There is a lack of prospective studies of asymptomatic subjects with periventricular white matter changes, who are follow up for long enough to determine whether they are predisposed to develop BD or other forms of cerebrovascular disease. A recent prospective and controlled MRI study of a small group of healthy elderly subject over a perood of 18 months [60], revealed a mild but significant decline in learning capacity and memory in those with periventricular hyperintensities. None of the subjects in the studu presented any signs or symptoms of cerebrovascular incidents.

There is some evidence that control of vascular risk factors such as hypertension and cigarette smoking improves cognition in patients with MID[61]. Interestingly, hypertensive patients with MID deteriorated when their systolic blood pressure was reduced below 135 mmHg. It seems reasonable that the control of possible risk factors influencing the development of BD may prevent or slow the course of the disease. However, in one study [10], antihypertensive treatment in patients with symptomatic BD did not prevent further neurological deterioration, and might have even accelerated the course of the disease.

Alzheimer’s disease

Radiological and pathological changes of the perioventricular white matter are significantly more common in patients with AD than in controls [24-26], and may play a role in the progression of the disease. The effect of LA on mental impairment is most evident at the moderately severe stage of AD, rather than at the more advanced stages of the disease [25]. It has been suggested that white matter lesions that would be asymptomatic in normal individuals may have a dementing effect in patients with subclinical AD [62], or may accelerate the progressive course in patients with clinically apparent AD [59]. Therefore, there may be an added vascular component to at least a proportion of patients with AD. It is not known whether the coexistence of amyloid angiopathy and white matter periventricular changes in AD is coincidental, or the common presence of cerebral amyloid angiopathy in AD [63] may play a role in the pathogenesis of these changes.

Conclusions

Initially described nearly a century ago, Binswanger’s disease remains an elusive entity.
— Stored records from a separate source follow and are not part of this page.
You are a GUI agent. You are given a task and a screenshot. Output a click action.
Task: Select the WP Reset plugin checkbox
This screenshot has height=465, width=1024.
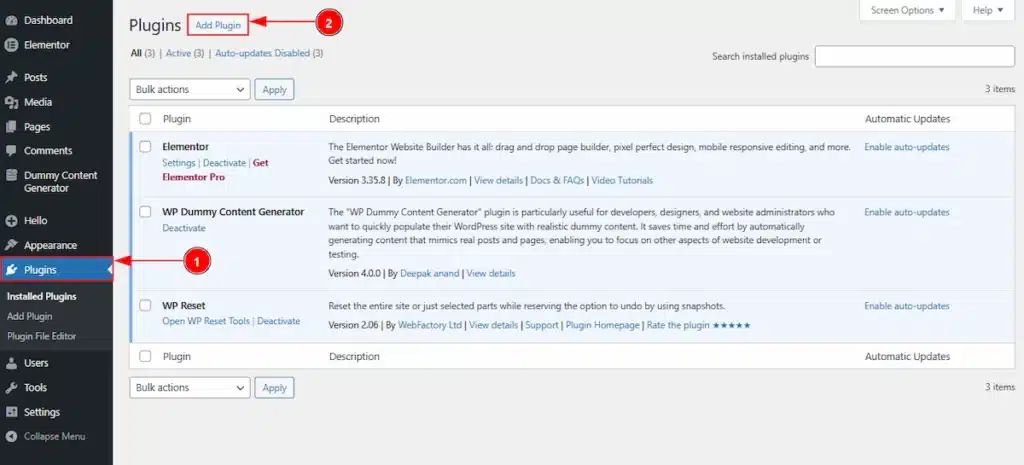(x=146, y=305)
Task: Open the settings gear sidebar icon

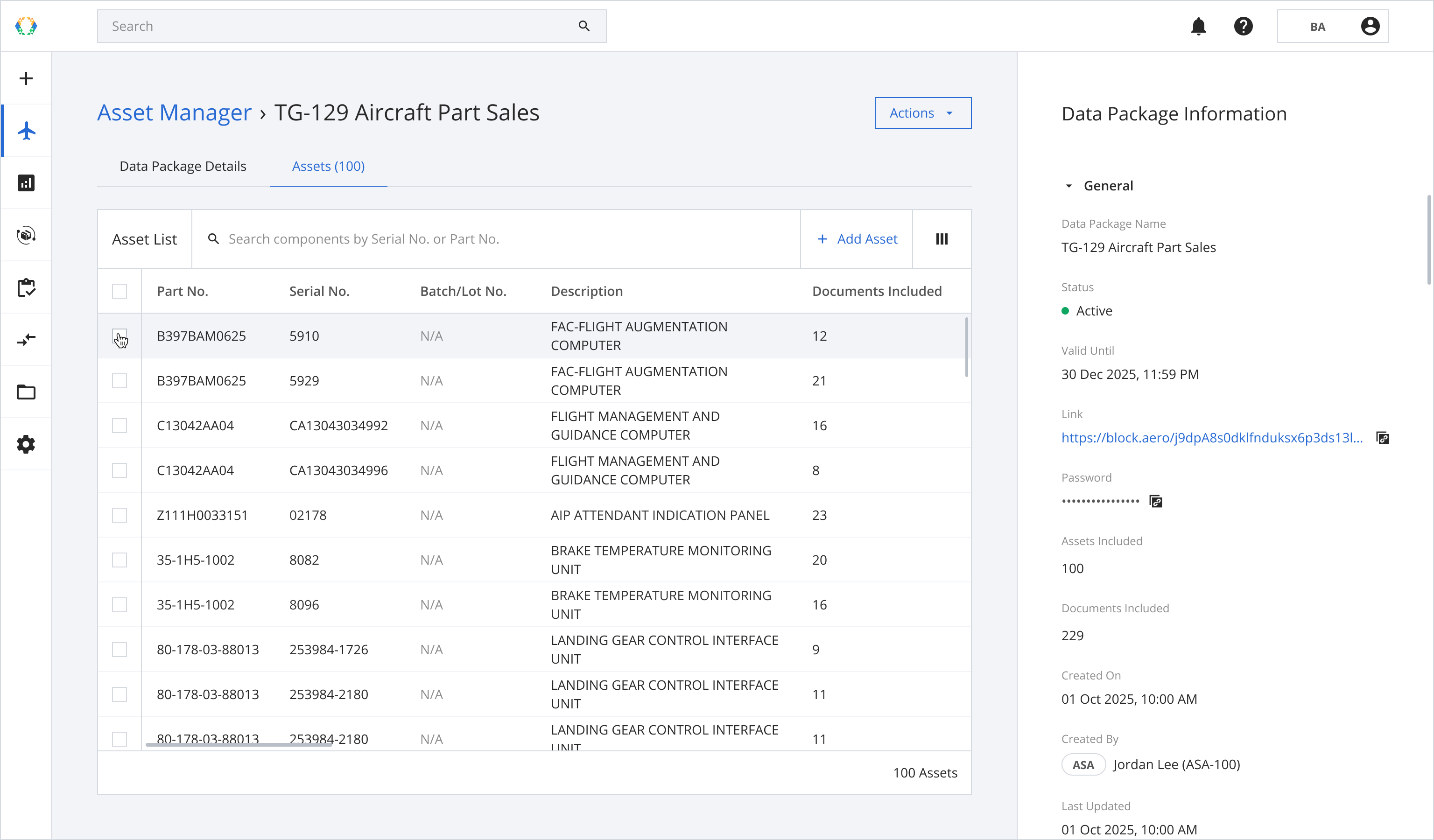Action: tap(26, 444)
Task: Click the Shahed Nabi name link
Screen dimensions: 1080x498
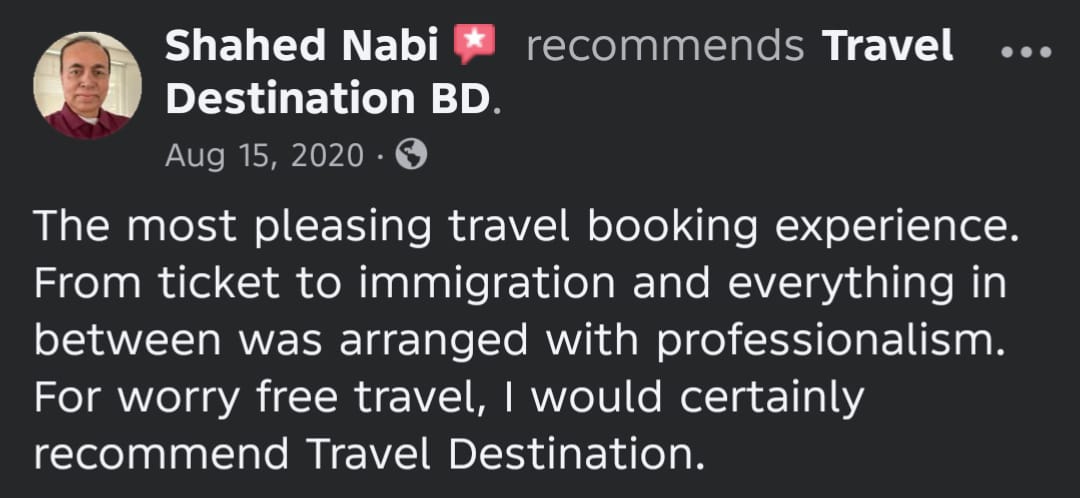Action: (x=303, y=46)
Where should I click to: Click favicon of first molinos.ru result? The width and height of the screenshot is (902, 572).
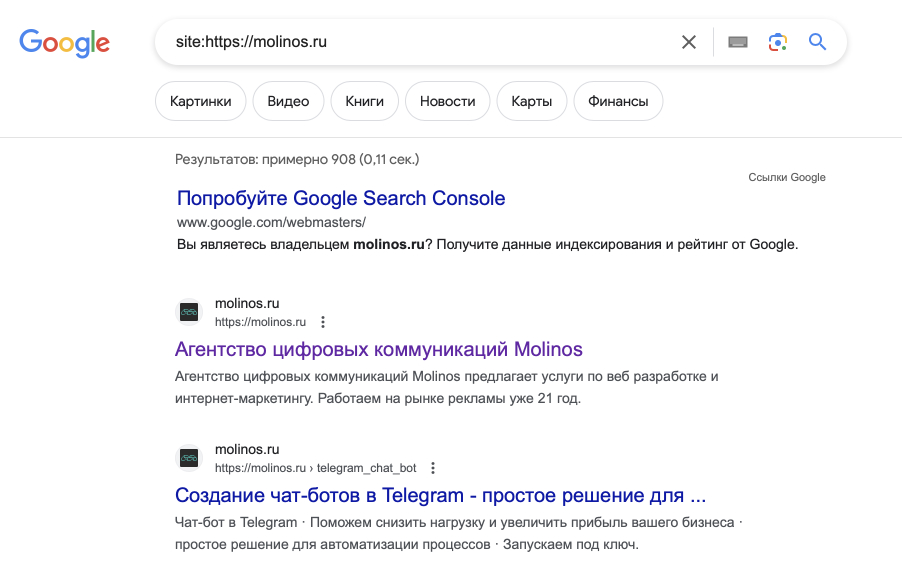pos(189,312)
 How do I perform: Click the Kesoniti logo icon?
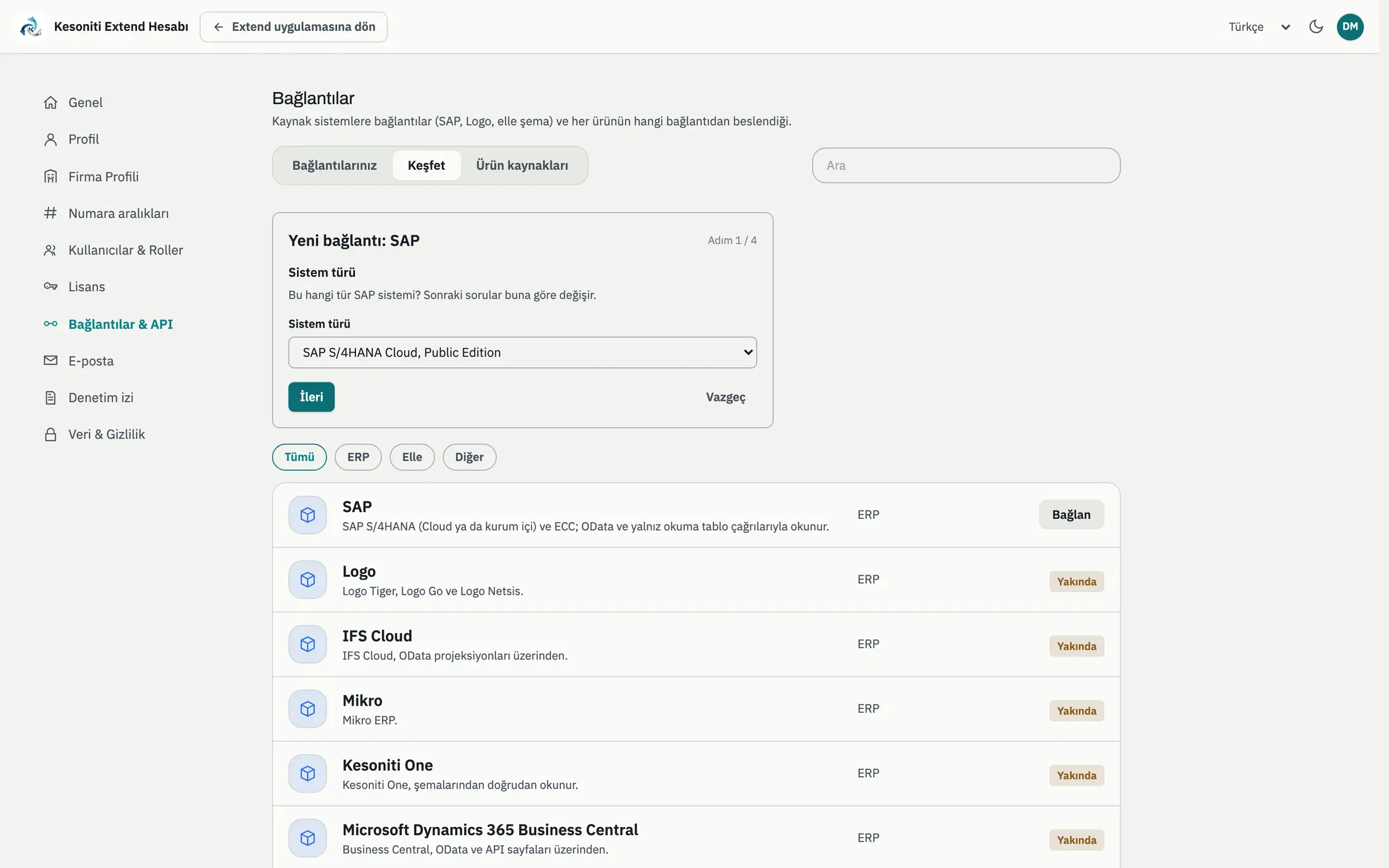tap(30, 27)
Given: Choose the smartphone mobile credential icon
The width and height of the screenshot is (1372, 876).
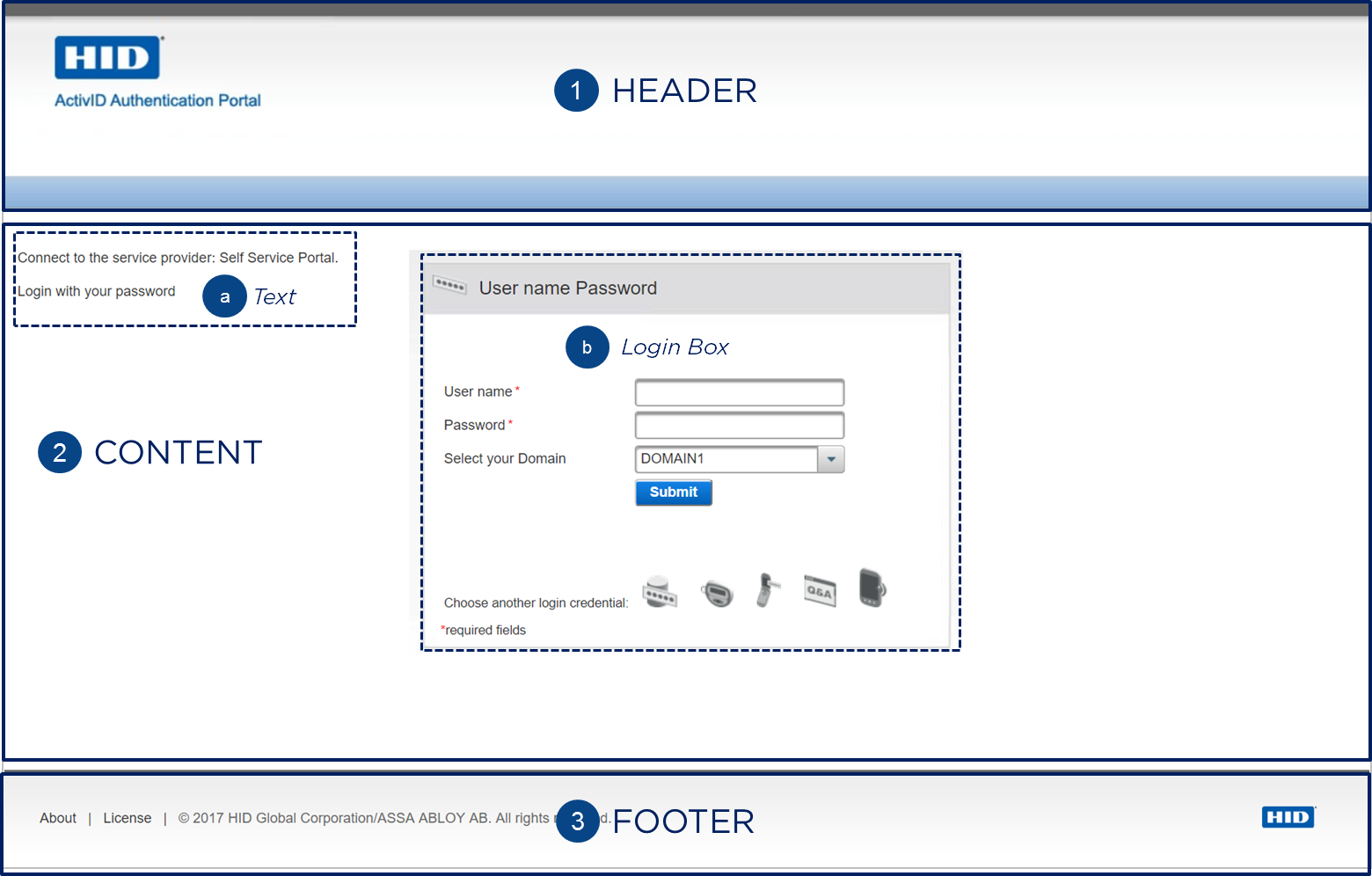Looking at the screenshot, I should click(872, 588).
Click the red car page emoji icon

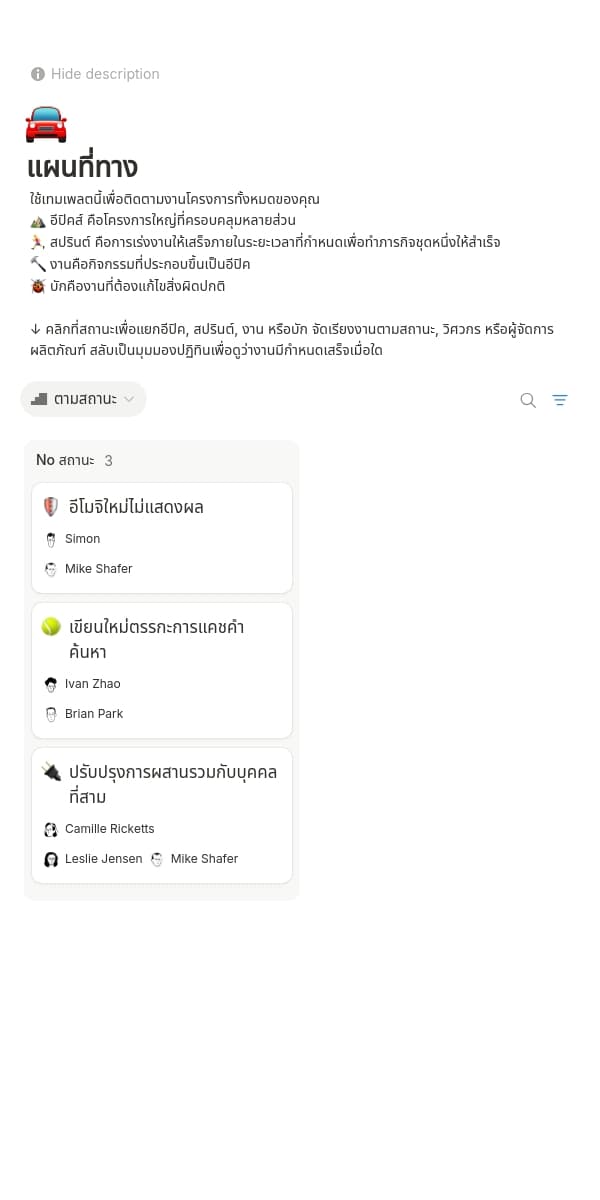click(46, 122)
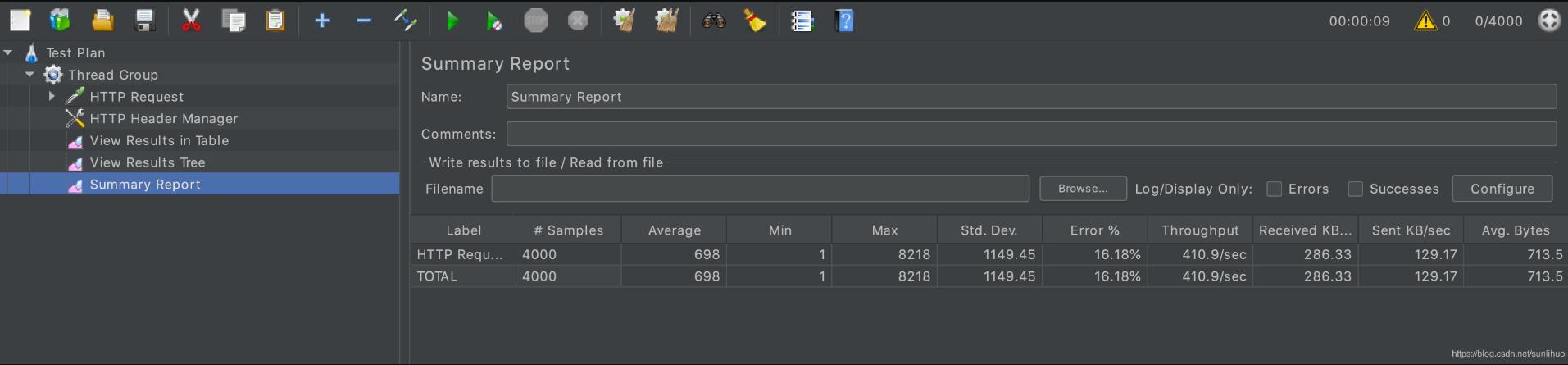Expand the HTTP Request node

pos(52,97)
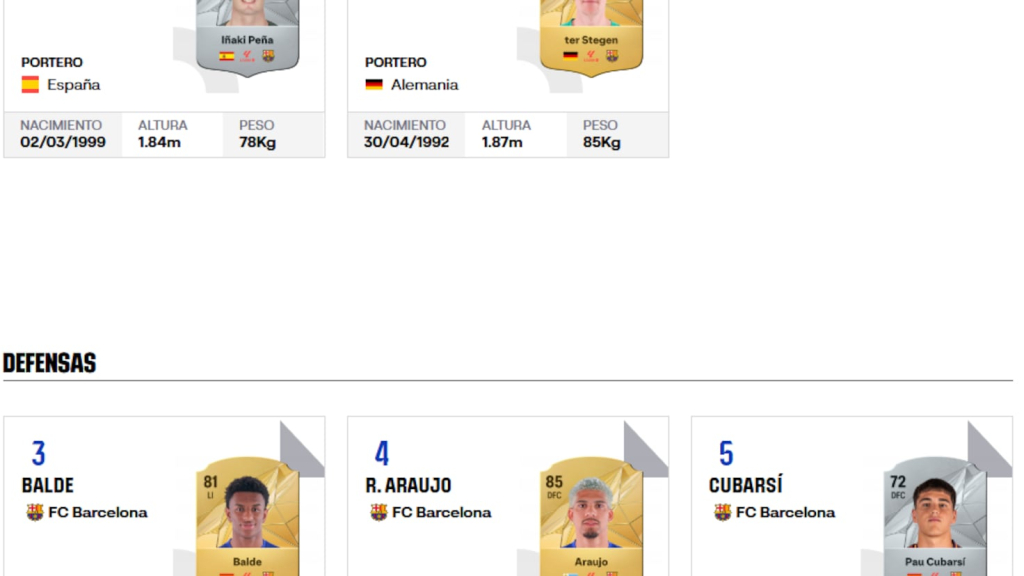Click the DEFENSAS section heading
This screenshot has width=1024, height=576.
point(50,363)
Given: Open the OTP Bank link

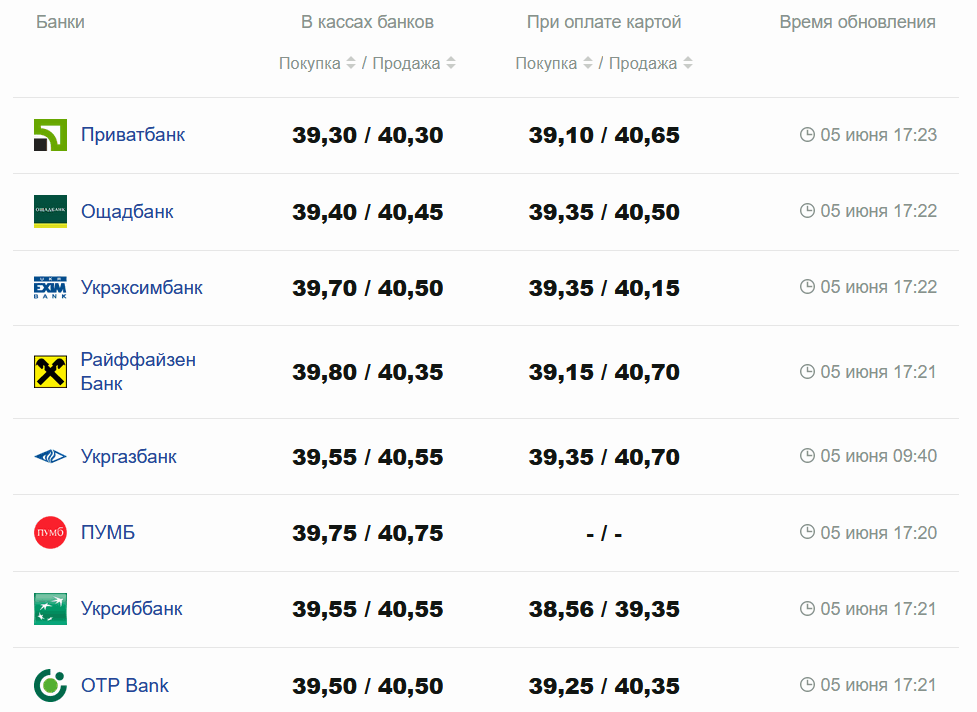Looking at the screenshot, I should [124, 686].
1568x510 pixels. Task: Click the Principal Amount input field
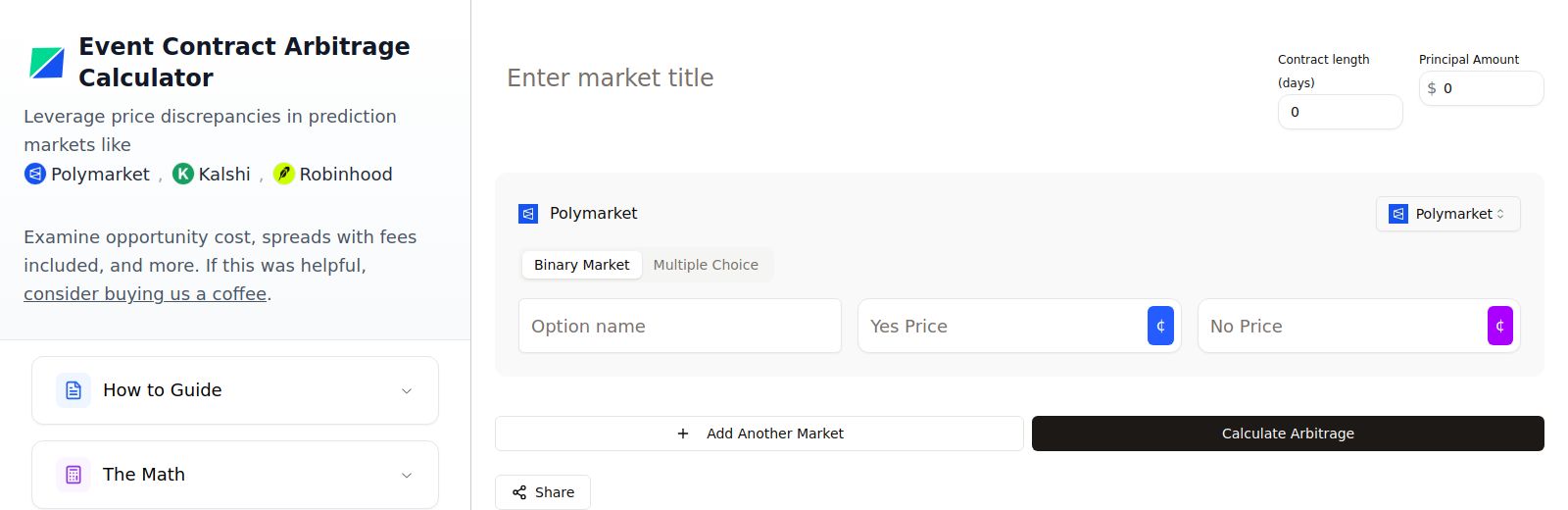point(1488,88)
Its aetiology is not clear and its clinical features overlap with multi-infarct dementia, demetia of the Alzheimer’s type, and normal-pressure hydrocephalus making the differential diagnossi difficult. CT and MRI white matter periventricular changes are not specific to Binswagner’s disease, and their interpretation must be made in the context of the clinical findings. The clinical significance of these radiological pictures is unclear. They seem to be associated with some degree of metnal impairment, but we do not know whether they are an indicator of future dementia. Prospective studies of asymptomatic subjects with CT and MRI changes would be required to clarify this issue and assess the importance of the possible risk factors for the development of Binswanger’s disease.